Text extract —

####

Hi Ruy, agree on that. The links to other languages point to that arrangement—they are related to the duchy, not the dukes. Iñaki LL (talk) 13:15, 23 July 2013 (UTC)Reply
I am taking this discussion to the concerned article, post it there. Iñaki LL (talk) 09:18, 27 July 2013 (UTC)Reply

well, it's a complete mess. The Duchy of Gascony was a duchy within Western Francia / medieval France, during about 848 to 1442. The Frankish march of Vasconia may be what this article was originally about, but now it is hard to tell.

####

Exercise tasks —
• 1. Do the following statements agree with the talk-page excerpt? Answer yes or no for each, quoting the words of the excerpt that decide it. (a) The links to other languages relate to the dukes rather than the duchy. (b) The Duchy of Gascony lasted from about 848 to 1442. (c) The last comment says it is clear that the article is about the Frankish march of Vasconia.
• 2. Reproduce the talk-page excerpt from "well, it's a" up to and including "hard to tell.".
• 3. In the talk-page excerpt, where does Iñaki LL say the discussion is being taken?

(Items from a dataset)
####

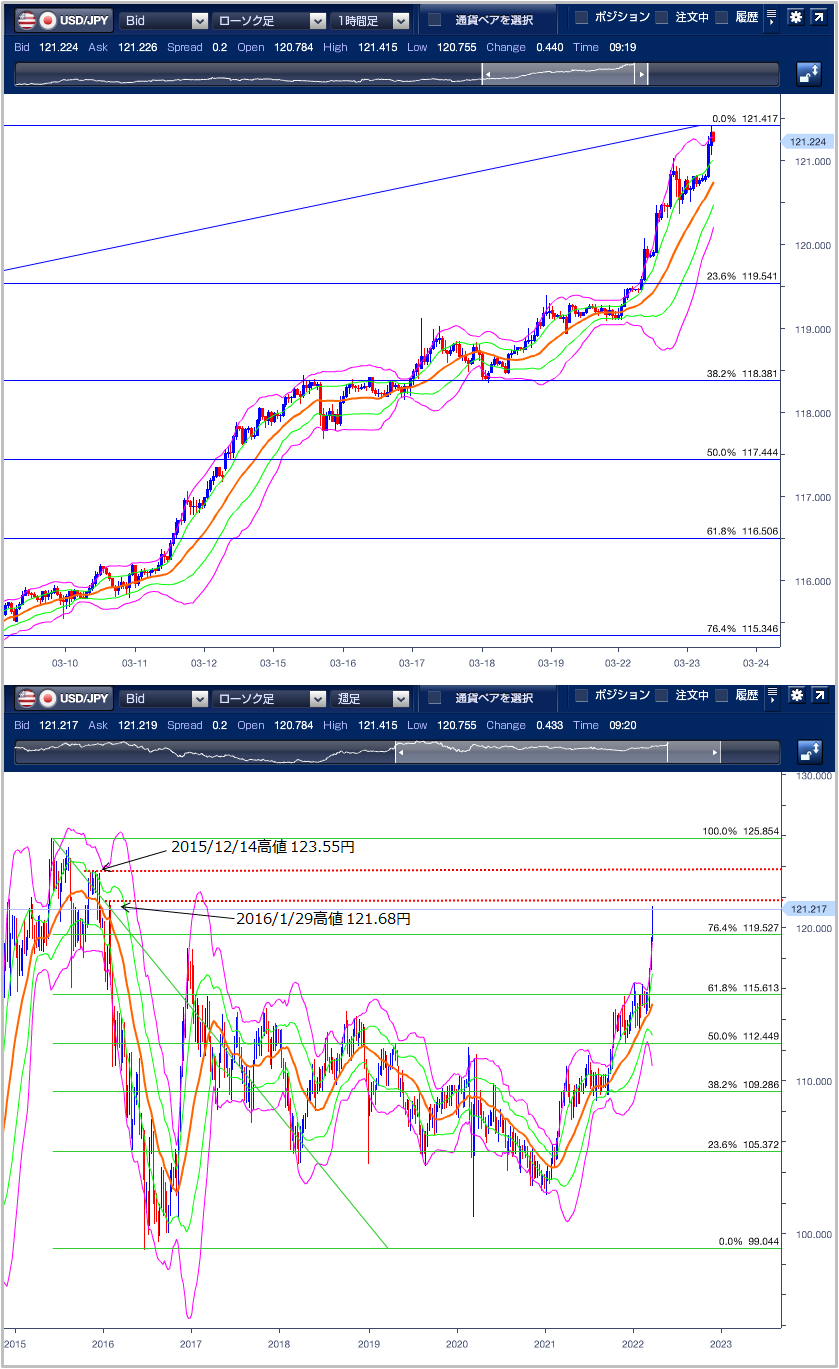Open settings gear in the hourly chart
The image size is (839, 1369).
pyautogui.click(x=796, y=18)
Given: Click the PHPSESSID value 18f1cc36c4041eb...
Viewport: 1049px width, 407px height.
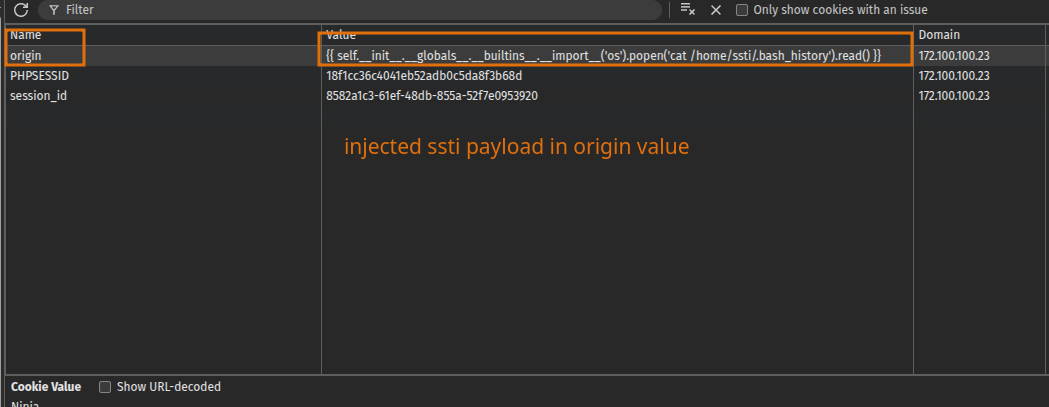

####

Answers to each task —
• 1.
(a) No: "they are related to the duchy, not the dukes"
(b) Yes: "during about 848 to 1442"
(c) No: "now it is hard to tell"

• 2.
well, it's a complete mess. The Duchy of Gascony was a duchy within Western Francia / medieval France, during about 848 to 1442. The Frankish march of Vasconia may be what this article was originally about, but now it is hard to tell.

• 3. To the concerned article.